GÜNDEME BAKIŞ - İzmir Büyükşehir Belediye Başkanı Tunç Soyer, sessizliğini bozdu, içini GÜNDEME BAKIŞ'A döktü. 

"VALİLİK DESTEK İSTERSE VERİRİZ"

İzmir Valiliği'nin yaptığı iktisat kongresini çalışmalarını değerlendirerek, Büyükşehir tarafından yürütülen süreci anlatan Soyer, "Apayrı şeyler yapıyoruz, bir kere çok tebrik ediyorum ve teşekkür ediyorum o binayı yaptıkları için. Zannediyorum 16 ya da 17 Şubat'ta 1 günlük açık oturum olarak planlanmış, çok güzel, bizden de destek istenirse vermeye hazırız. Ama bizim yaptığımız iş başka bir iş. Biz 100 yıl önce nasıl oldu da 3,5 yıl önce daha her yer işgal altında, yanmış, yıkılmış bir İzmir'de, daha ortada Lozan anlaşması yokken, daha devlet kurulmamışken, Cumhuriyet yokken, nasıl olmuş da Türkiye'nin her yerinden bin 135 delegeyi toplamışlar ve yeni kurulacak Cumhuriyet'in iktisat politikalarını belirleme hedefini koymuşlar ve ortak akılla da bütün bunları birbirlerine oylatmışlar ve sonunda ortaya inanılmaz kararlar çıkmış diye yola çıktık. Mesela aşar vergisini kaldırmışlar. 'Bu hakikaten üzerinde düşünülmesi gereken bir mesele' dedik ve aylar öncesinden öyle bir hazırlığa başladık, 8 aylık bir kurgu yaptık biz. 1 Ağustos'ta başlattık. 1 Ağustos'tan beri çiftçilerle 3. buluşmayı gerçekleştirdik. Türkiye'nin her yerinden temsili olan kuruluşlar bunlar, sulama kooperatifleri, ziraat odaları, Erzurum'dan Hopa'ya kadar her yerden meslek odaları, ziraat mühendisleri odası, hepsi... Hepsinin temsilciliklerinin katıldığı bir platform oluşturduk. Dolayısıyla da bizim niyetimiz bugünün siyasal ikliminde geleceğin siyasetini belirleyecek bir manifesto ortaya çıkartmak" dedi. 
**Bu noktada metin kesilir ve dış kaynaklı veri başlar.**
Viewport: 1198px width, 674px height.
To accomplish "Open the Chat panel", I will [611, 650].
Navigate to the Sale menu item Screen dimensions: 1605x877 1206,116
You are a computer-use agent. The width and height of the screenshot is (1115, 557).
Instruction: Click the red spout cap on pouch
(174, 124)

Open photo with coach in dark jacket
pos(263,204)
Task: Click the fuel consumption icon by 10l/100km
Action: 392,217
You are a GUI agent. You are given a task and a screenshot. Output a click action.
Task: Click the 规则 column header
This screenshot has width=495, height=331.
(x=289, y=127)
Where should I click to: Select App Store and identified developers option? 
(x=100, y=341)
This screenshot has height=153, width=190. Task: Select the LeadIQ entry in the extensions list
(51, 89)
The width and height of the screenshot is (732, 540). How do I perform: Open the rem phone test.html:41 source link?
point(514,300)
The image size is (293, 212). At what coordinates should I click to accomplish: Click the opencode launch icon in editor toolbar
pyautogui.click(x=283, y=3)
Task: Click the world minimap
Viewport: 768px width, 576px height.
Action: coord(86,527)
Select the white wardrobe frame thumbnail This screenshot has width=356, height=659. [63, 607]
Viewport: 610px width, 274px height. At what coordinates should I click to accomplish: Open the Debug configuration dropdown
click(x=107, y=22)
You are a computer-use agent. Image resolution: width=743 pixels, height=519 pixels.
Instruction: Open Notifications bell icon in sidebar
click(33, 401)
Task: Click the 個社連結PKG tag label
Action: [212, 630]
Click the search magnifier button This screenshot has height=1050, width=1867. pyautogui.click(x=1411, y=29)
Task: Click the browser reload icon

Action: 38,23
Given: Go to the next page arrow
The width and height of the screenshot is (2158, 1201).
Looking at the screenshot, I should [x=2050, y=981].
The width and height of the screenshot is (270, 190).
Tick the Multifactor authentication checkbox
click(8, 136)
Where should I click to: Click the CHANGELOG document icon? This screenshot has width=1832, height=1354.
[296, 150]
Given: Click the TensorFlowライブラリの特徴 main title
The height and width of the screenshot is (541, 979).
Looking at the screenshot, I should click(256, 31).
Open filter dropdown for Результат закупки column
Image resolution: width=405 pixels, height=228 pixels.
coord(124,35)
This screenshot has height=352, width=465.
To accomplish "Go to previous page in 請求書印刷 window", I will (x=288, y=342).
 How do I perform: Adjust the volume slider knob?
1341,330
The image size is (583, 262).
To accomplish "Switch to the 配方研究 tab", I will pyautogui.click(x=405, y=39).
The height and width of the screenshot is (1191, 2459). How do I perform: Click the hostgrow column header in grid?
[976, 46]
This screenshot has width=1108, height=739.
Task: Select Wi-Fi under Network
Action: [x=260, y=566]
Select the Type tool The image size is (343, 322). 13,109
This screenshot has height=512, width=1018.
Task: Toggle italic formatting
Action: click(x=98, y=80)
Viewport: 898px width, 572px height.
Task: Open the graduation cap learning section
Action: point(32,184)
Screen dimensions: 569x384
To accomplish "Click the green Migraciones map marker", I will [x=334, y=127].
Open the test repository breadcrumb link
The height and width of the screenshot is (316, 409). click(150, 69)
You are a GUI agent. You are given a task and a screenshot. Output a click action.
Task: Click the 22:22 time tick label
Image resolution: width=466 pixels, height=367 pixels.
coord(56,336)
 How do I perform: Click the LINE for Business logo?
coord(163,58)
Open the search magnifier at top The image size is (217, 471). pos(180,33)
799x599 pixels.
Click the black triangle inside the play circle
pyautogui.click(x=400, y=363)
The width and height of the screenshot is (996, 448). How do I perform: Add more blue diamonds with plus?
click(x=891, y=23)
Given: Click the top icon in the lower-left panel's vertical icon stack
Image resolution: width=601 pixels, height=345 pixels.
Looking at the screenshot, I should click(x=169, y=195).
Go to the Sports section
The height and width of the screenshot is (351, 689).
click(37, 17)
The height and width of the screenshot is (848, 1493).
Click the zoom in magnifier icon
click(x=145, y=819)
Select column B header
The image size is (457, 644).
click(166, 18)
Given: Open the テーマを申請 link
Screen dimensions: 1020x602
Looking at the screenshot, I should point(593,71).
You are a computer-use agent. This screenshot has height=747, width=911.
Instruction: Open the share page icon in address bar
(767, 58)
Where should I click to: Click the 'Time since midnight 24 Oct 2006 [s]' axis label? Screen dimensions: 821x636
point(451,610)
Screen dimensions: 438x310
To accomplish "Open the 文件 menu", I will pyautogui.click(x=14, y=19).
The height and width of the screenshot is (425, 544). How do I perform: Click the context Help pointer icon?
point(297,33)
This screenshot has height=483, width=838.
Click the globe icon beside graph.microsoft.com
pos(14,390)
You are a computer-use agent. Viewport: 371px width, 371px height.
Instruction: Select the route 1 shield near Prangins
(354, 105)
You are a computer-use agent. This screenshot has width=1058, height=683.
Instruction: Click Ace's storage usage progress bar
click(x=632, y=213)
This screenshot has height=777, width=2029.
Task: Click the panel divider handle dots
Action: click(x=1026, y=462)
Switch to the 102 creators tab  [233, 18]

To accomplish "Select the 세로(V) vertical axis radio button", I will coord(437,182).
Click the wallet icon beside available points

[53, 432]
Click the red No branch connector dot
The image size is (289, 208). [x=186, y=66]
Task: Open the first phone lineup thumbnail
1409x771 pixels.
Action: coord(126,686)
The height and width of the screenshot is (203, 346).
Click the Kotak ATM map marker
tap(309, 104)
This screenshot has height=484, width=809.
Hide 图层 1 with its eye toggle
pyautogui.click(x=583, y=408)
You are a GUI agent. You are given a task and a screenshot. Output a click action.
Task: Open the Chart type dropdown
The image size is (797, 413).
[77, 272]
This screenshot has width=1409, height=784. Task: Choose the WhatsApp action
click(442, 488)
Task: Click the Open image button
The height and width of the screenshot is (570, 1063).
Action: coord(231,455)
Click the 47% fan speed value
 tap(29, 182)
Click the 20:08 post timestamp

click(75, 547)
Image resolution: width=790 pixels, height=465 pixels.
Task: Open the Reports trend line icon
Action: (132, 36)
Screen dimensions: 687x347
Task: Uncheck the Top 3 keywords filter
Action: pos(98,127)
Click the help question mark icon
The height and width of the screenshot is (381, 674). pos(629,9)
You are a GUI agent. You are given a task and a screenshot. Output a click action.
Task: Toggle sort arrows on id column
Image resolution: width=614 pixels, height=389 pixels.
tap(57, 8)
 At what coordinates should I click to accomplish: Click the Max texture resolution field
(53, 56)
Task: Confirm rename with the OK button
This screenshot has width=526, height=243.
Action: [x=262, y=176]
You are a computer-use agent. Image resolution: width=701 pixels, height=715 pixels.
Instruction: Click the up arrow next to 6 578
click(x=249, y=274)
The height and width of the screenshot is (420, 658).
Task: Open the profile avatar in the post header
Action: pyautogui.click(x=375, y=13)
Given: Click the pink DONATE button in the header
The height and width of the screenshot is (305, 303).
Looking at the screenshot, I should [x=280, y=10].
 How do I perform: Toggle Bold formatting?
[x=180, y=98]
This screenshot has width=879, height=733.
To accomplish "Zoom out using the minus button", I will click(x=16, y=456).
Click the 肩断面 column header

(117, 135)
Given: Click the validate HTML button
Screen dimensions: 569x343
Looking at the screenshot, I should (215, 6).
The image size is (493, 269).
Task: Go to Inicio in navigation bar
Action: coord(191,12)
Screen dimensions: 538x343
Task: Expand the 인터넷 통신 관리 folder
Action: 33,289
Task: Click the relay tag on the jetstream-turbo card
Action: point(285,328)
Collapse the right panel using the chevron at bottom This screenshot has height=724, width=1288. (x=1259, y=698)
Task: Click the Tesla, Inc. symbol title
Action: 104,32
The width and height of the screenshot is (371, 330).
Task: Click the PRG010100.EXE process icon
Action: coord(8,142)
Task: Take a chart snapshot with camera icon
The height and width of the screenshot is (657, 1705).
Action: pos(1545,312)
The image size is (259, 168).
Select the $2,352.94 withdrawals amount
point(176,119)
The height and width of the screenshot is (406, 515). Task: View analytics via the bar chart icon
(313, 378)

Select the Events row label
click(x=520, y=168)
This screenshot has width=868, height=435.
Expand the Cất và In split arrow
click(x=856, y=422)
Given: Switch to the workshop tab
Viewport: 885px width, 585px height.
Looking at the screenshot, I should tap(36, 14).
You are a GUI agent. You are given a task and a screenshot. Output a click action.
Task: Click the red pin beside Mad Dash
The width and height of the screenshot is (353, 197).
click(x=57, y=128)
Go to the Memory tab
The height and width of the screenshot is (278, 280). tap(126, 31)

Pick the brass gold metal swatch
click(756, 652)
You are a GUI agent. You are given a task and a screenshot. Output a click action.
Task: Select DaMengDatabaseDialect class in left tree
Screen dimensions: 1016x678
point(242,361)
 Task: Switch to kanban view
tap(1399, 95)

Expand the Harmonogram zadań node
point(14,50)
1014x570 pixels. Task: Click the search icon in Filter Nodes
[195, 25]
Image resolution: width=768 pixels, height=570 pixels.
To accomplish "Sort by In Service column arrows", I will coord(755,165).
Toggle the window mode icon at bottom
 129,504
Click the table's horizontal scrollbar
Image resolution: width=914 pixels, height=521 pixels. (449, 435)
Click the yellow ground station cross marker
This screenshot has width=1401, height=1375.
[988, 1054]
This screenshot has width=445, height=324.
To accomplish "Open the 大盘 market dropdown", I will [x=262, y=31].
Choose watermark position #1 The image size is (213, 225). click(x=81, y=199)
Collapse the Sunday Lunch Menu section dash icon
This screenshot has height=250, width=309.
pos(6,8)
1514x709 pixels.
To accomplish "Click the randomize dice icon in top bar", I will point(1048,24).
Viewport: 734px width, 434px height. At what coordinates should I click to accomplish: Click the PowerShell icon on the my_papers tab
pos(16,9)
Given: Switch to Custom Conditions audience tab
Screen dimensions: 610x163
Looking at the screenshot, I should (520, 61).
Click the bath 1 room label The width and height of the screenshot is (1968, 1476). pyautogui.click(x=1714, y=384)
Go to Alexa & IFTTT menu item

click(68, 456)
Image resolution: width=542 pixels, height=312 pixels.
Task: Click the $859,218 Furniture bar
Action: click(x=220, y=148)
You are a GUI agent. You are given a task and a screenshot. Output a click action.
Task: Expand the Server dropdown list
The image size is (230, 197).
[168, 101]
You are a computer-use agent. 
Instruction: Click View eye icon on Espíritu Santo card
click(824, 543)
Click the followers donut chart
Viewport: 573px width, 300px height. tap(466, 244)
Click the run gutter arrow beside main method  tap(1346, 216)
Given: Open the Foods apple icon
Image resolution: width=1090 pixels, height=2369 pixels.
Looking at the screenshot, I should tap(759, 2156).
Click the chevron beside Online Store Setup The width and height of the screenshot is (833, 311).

"SADECE SİYASET DEĞİL İKTİSAT POLİTİKALARINI BELİRLEYECEĞİZ"

"İktisat Kongresine CHP Genel Başkanı Kemal Kılıçdaroğlu'nu davet edecek misiniz" sorusunu yanıtlayan Soyer, "Edeceğiz elbet ama mesele bir CHP meselesi değil. Biz Türkiye meselesi olarak bakıyoruz buna. Bu kurgunun etapları var. Bu birinci etap 1 Aralık'a kadar devam edecek etap, nihai deklarasyonlarını alıyoruz bu grupların. Yani önce ilk toplantıyı yaptık, orada herkes ne demek istiyorsa dedi, ardından onlara sorular dağıttık, o soruları cevapladılar. O soruların ışığında şu anda 360 sayfanın üzerinde platformlardan sorulara gelen cevaplar birikti. O soruların cevaplarını 1 Aralık'tan itibaren uzmanların masalarına koyuyoruz. 4 ayrı masa oluşturuyoruz. Demokrasi, doğa, tarih, gelecek masası. Bu masalardan hepsini ayrı ayrı tüm grupların kararlarını ayrı ayrı masaya yatırıp bilimsel disiplinler açısından, sosyologlar, fütüristler, psikologlar ne diyor. Bütün bunları ayrıca bilimsel disiplinler açısından inceleyip ondan sonra Yüksek İstişare Kurulu adını verdiğimiz bir kurulun önüne götüreceğiz. Bütün bunlardan sonra 17 Şubat'ta da kongreyi yapacağız ve orada nihai deklarasyonlar, açıklanacak. Ana cümle şu: Bugünün siyasal ikliminde geleceğin siyasetini belirleyecek, sadece siyaseti değil iktisat politikalarını belirleyecek kararlar ortaya koyacağız. İktidarda kim olursa olsun, 5 sene sonra 10 sene sonra onların önüne aynı 100 yıl önce yapıldığı gibi takip edeceğimiz, sonuna kadar takipçisi olacağımız kararlar ortaya koyacağız. Onlara ilham vermesini, yol göstermesini istediğimiz kararlar bunlar" diye konuştu. 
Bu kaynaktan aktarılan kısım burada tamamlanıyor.